Andrology & Male Urethral Reconstruction

Andrology is a subsection of Urology which deals with problems affecting the male reproductive system. These conditions may present as emergencies or through our outpatient clinics.

We currently have an experienced team of 4 consultants and a senior specialist Andrology nurse with over 15 years of experience.

We provide care for the whole or Bristol and act as a tertiary referral centre for South-West England.

We also have a long tradition of research following on from the Dr Gingell who did the original UK research on Viagra.

In addition, we have had 4 MDs in collaboration with the cardiac institute researching the various factors causing erectile dysfunction.

Andrology Team


Prof Raj Persad
Mr Salah Al-buhessi
Mr David Dickerson
Mr Rupert Beck
Miss Wendy Hurn

We manage the following conditions:

Priapism
This is an abnormal prolonged erection which requires emergency treatment.

Penile fracture
This is due to a tear in the lining (tunica albuginea) of the penile erectile apparatus.
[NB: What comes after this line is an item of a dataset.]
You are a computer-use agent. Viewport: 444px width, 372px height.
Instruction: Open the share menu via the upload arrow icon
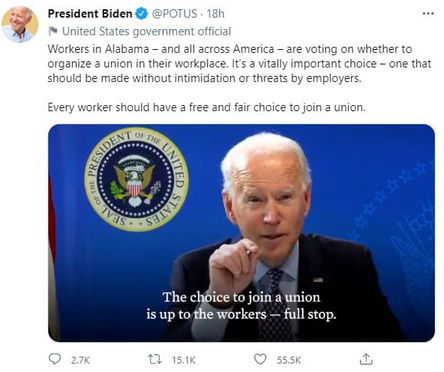tap(366, 359)
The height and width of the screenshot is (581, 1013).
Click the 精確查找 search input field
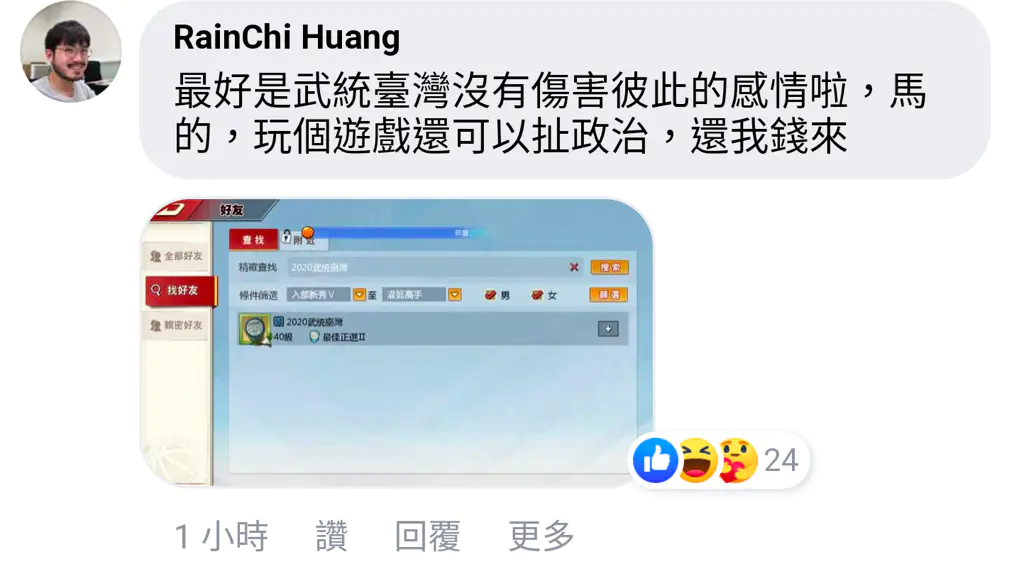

This requires emergency surgical treatment.

Torsion
This is a twist in the tube from which the testis is suspended (spermatic cord). This results in the blood supply to the testis being cut off. It requires emergency surgery to untwist the spermatic cord rapidly or it results in loss of the testis.

Genito-urinary trauma

Erectile dysfunction
This is an inability to either develop or sustain an erection sufficient for sexual intercourse. It is common and often very distressing. It may be due to medical conditions such as diabetes or following surgery for cancer.

Ejaculatory disorders including premature ejaculation
This is an abnormality of the expulsion of semen. It is a very distressing condition and is probably the most common sexual dysfunction in men.

Penile curvature
This condition is either present lifelong (congenital penile curvature) or may develop over time (Peyronie’s disease). Peyronie’s disease is due to scarring of the tunica albuginea thereby creating a plaque.

Urethral stricture disease
This is a scarring condition of the male waterpipe (urethra). This results in difficulty passing urine and emptying the bladder.

We also offer the following treatments:

  • Penile prosthesis
    This may be inserted electively or as an emergency. The indications are for end stage erectile dysfunction, prolonged priapism or severe penile curvature associated with erectile dysfunction.
  • Surgery for penile curvature
    This is either a Nesbitt’s plication or a Lue procedure. The aim of both procedures is to create a straight and functional penis. Nesbitt’s involves the excision of part of the penile tissue. A Lue involves incision of the Peyronie’s plaque and the insertion of a graft.
  • Urethroplasty
    This is the excision and repair of the urethra which has been affected by stricture disease. This may involves the insertion of a graft.
  • Penectomy and penile reconstruction
    This is the excision of some or all of the penis due to cancer. Where only part of the penis has been removed, we also offer surgery to re-fashion the penis so it looks as close to normal as possible. This is penile reconstruction. Penile reconstruction may also be offered where the penis or foreskin has been affected by non-cancerous conditions.

Men with non-emergency conditions may be referred to us via their GP through NHS eReferrals to our andrology clinics either at Southmead or at South Bristol.